**Work instruction**. Using the data below, transcribe exactly everything from the line that contains "Météo (9, 1441)" down to the line that contains "Ароматизатор гекон AUDI-красный". Include both of those lines and none of the pictures.

BEGIN Available data

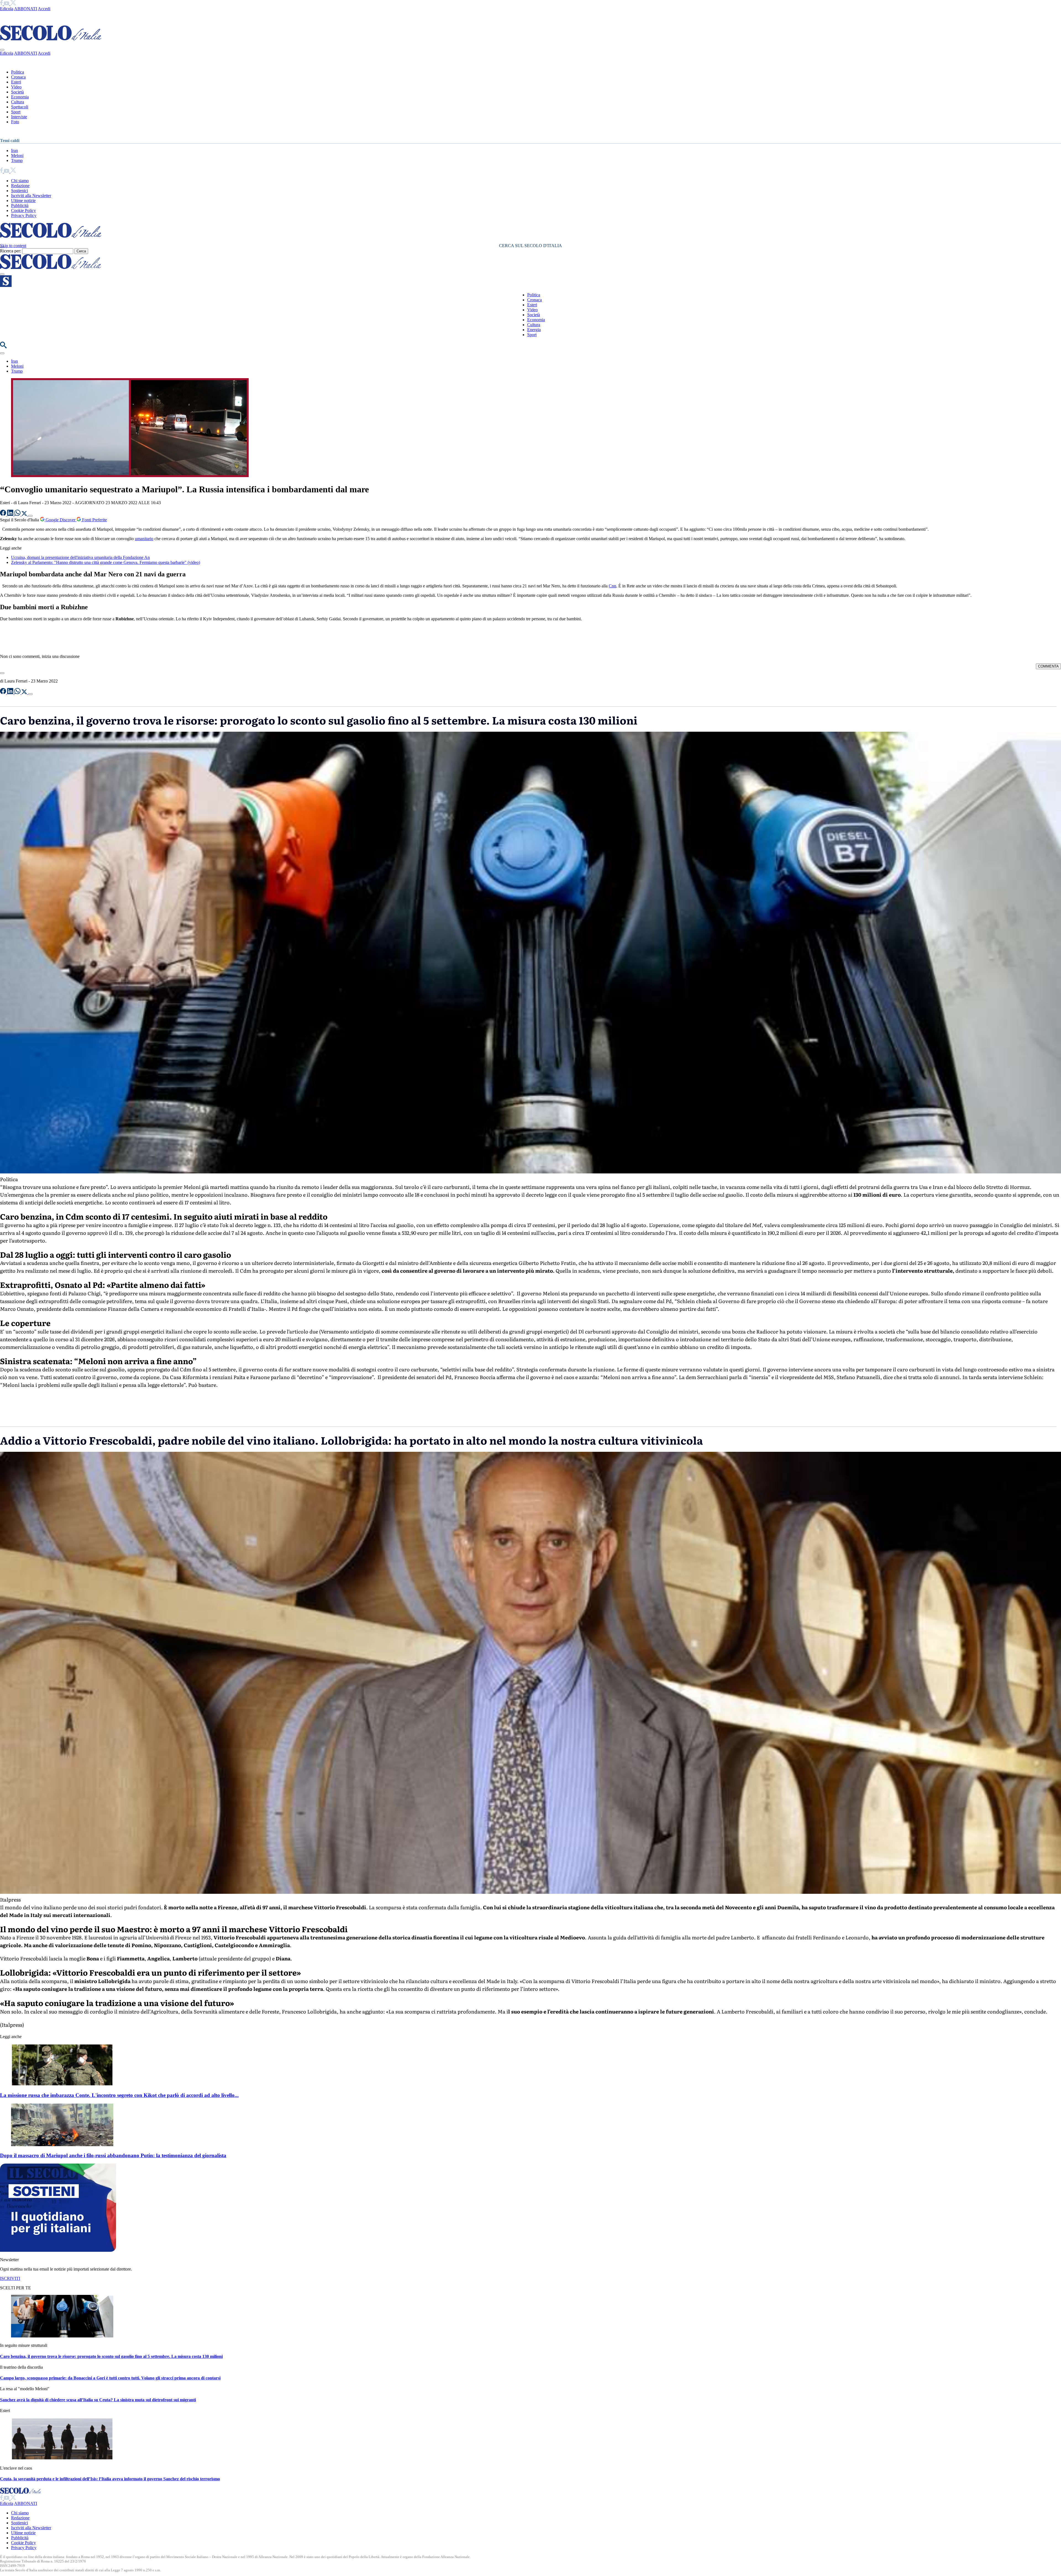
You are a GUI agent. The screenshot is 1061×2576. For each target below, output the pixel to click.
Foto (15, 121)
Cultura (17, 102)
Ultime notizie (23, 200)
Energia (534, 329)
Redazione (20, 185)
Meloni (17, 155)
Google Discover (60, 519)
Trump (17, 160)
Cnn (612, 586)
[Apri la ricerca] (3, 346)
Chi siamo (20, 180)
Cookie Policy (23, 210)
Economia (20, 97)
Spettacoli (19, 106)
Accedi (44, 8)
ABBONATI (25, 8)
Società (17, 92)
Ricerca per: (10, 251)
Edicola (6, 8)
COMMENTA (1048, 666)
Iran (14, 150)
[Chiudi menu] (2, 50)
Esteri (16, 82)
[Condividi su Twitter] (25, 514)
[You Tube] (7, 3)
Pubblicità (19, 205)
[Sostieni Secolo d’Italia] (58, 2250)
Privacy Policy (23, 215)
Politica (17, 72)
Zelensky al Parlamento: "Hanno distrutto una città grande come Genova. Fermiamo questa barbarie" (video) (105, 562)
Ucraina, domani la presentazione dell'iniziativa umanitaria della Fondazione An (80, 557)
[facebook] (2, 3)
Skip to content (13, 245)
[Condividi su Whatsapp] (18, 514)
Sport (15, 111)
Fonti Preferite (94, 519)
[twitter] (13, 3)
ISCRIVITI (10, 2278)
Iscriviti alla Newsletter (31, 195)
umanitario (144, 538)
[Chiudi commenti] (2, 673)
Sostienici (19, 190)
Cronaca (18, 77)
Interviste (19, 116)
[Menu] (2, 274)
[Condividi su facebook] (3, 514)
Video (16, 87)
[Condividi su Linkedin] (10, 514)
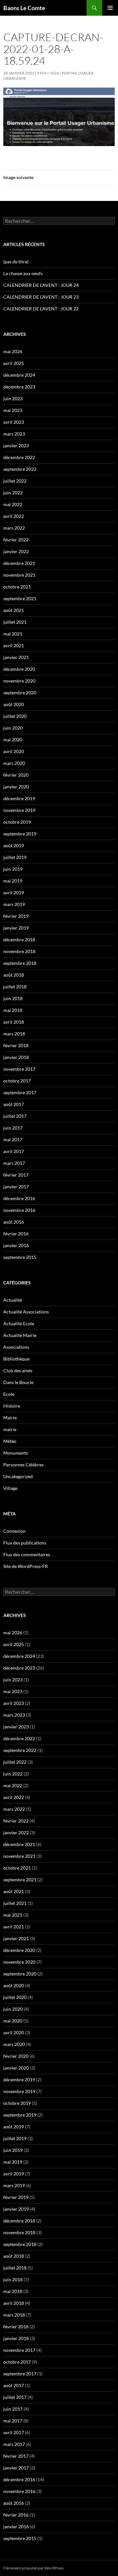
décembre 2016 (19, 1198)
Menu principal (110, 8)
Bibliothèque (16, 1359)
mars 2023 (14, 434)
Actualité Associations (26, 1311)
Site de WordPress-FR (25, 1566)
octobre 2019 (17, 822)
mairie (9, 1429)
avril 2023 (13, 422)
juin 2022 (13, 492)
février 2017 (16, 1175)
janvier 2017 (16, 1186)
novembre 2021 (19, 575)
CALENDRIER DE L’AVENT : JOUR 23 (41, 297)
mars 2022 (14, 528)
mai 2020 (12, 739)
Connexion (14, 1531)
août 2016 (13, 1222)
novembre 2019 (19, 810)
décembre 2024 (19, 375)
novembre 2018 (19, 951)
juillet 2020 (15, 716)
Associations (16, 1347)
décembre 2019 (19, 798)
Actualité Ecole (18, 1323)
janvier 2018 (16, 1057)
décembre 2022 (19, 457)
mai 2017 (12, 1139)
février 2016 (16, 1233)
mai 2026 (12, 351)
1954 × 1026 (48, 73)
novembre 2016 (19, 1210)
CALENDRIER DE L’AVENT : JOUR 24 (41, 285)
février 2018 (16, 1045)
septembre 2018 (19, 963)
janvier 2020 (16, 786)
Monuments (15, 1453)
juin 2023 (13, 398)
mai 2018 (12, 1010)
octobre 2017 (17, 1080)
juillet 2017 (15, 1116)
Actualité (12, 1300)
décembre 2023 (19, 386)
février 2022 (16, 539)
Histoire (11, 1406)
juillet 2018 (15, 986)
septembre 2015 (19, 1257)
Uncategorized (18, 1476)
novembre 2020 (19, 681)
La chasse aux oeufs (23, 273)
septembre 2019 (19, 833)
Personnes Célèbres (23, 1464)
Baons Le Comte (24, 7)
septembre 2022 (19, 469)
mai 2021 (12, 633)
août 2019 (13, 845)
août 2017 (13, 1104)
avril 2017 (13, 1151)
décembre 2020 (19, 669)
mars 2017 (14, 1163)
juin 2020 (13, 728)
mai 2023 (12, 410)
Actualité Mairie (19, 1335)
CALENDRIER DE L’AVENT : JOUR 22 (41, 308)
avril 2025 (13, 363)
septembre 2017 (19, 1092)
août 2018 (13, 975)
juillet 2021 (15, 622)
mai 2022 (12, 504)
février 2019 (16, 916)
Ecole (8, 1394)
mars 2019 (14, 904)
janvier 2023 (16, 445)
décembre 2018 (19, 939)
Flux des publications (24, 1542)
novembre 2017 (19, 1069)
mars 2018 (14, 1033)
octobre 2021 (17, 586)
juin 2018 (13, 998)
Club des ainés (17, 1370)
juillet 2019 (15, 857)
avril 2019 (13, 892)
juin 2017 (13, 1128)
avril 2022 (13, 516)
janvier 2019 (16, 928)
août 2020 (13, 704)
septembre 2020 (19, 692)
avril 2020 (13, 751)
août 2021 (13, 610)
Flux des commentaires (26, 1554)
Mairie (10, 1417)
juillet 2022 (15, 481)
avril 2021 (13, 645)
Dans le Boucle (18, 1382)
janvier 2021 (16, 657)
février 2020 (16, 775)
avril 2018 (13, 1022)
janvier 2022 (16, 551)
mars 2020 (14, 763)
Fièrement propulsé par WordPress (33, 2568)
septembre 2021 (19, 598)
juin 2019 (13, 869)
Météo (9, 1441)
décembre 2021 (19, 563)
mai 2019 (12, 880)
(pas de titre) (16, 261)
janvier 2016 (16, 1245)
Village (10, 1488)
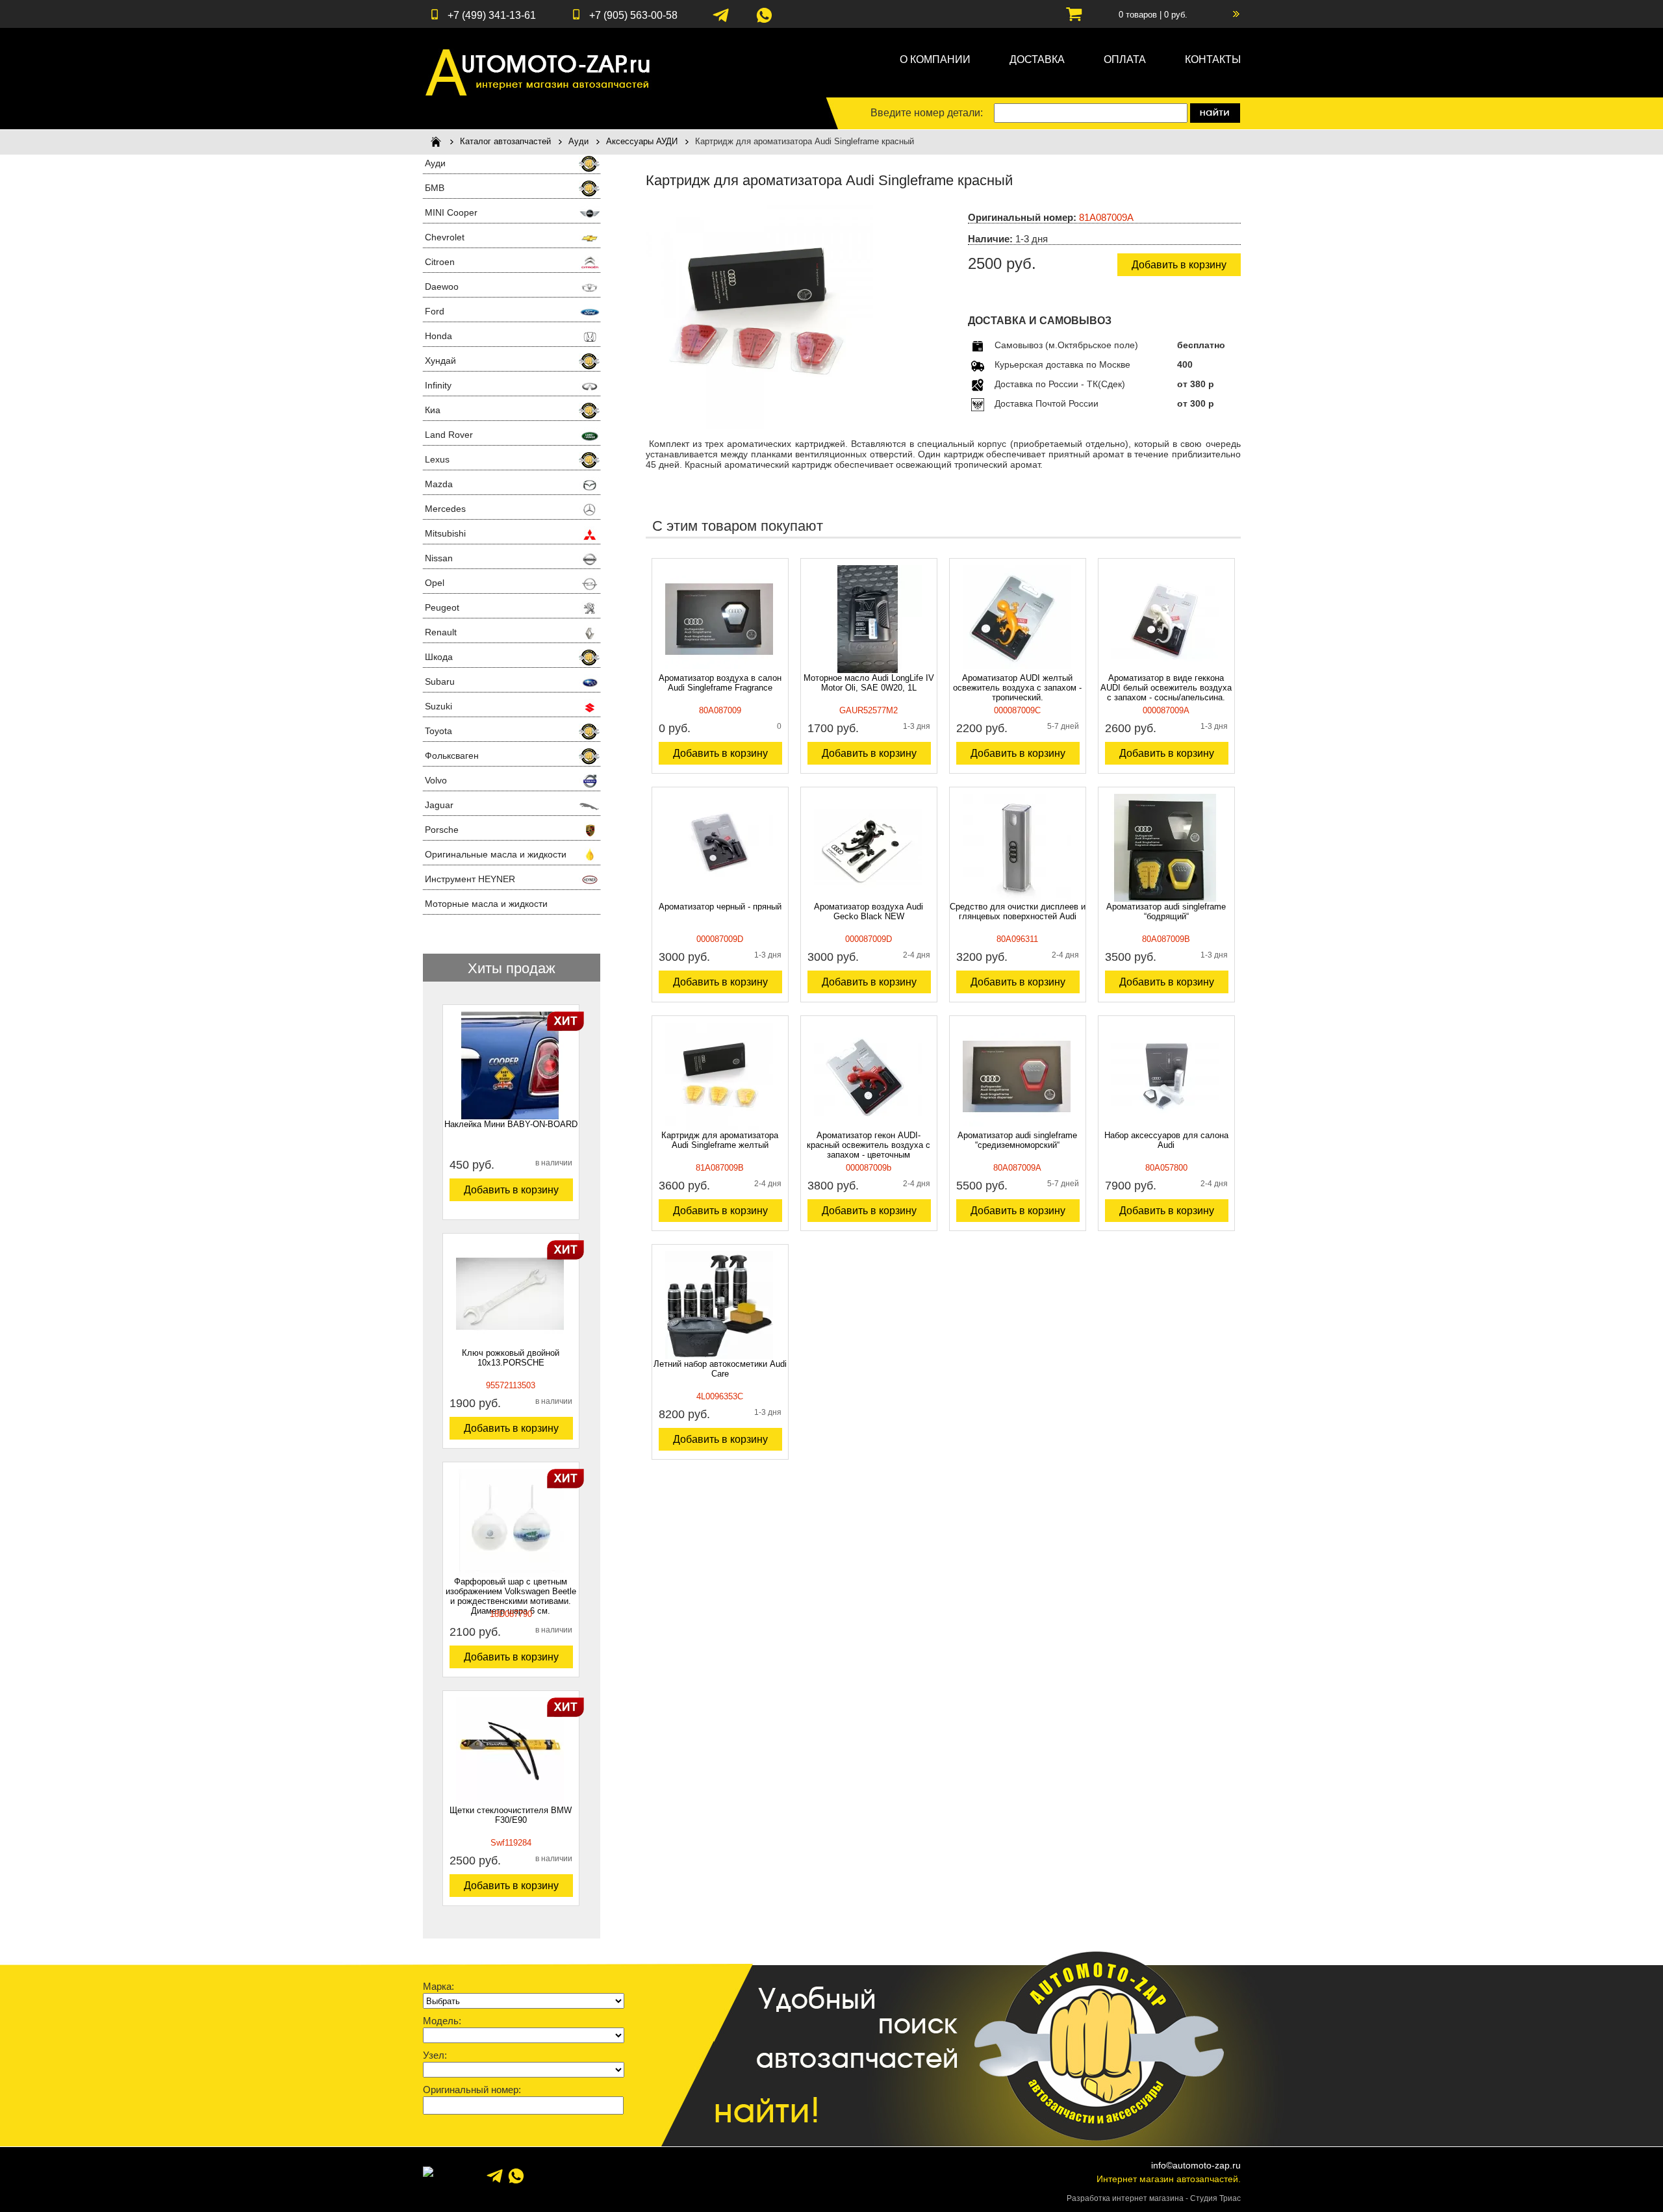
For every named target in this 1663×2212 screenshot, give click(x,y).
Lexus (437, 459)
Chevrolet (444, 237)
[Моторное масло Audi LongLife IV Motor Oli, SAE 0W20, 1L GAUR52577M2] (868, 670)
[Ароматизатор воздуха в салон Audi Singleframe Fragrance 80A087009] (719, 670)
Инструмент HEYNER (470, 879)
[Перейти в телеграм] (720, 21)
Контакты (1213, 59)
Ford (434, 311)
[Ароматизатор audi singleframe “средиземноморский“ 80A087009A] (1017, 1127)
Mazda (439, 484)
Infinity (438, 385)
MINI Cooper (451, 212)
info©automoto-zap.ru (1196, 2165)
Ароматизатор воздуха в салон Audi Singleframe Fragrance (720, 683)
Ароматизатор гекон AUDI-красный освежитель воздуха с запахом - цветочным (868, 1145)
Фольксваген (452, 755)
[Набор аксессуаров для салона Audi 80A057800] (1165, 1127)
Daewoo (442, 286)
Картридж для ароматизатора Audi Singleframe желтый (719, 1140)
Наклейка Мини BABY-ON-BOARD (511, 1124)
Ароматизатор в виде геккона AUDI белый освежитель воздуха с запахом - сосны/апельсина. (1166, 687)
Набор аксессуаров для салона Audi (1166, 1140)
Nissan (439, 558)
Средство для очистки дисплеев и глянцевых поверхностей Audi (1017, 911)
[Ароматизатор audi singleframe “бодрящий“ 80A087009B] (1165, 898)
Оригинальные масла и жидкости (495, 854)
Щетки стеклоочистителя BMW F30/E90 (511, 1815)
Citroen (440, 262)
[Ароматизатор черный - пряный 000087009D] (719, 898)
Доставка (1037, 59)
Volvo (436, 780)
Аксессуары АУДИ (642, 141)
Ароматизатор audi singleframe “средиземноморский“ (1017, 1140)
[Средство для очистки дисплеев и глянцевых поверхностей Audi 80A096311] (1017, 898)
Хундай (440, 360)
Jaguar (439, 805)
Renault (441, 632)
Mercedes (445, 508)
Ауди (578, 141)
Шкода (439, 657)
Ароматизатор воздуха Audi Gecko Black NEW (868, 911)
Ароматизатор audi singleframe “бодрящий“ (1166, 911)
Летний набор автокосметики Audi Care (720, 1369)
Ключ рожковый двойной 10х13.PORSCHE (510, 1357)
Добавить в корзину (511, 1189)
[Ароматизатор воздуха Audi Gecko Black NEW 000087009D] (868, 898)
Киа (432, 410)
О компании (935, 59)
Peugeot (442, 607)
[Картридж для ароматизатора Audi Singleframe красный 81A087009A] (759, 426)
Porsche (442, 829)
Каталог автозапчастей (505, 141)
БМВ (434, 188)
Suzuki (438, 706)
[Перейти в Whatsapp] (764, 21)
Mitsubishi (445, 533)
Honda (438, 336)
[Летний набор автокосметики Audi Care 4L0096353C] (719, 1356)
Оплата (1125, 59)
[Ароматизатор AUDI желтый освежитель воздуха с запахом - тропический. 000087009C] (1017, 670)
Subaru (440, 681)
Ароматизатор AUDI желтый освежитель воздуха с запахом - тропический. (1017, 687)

END Available data

**Task solution**.
Météo (9, 1441)
décembre 2021 (19, 563)
mai 2019 (12, 880)
(pas de titre) (16, 261)
janvier 2016 (16, 1245)
Village (10, 1488)
For every named target in this 1663×2212 screenshot, give click(x,y).
Lexus (437, 459)
Chevrolet (444, 237)
[Моторное масло Audi LongLife IV Motor Oli, SAE 0W20, 1L GAUR52577M2] (868, 670)
[Ароматизатор воздуха в салон Audi Singleframe Fragrance 80A087009] (719, 670)
Инструмент HEYNER (470, 879)
[Перейти в телеграм] (720, 21)
Контакты (1213, 59)
Ford (434, 311)
[Ароматизатор audi singleframe “средиземноморский“ 80A087009A] (1017, 1127)
Mazda (439, 484)
Infinity (438, 385)
MINI Cooper (451, 212)
info©automoto-zap.ru (1196, 2165)
Ароматизатор воздуха в салон Audi Singleframe Fragrance (720, 683)
Ароматизатор гекон AUDI-красный освежитель воздуха с запахом - цветочным (868, 1145)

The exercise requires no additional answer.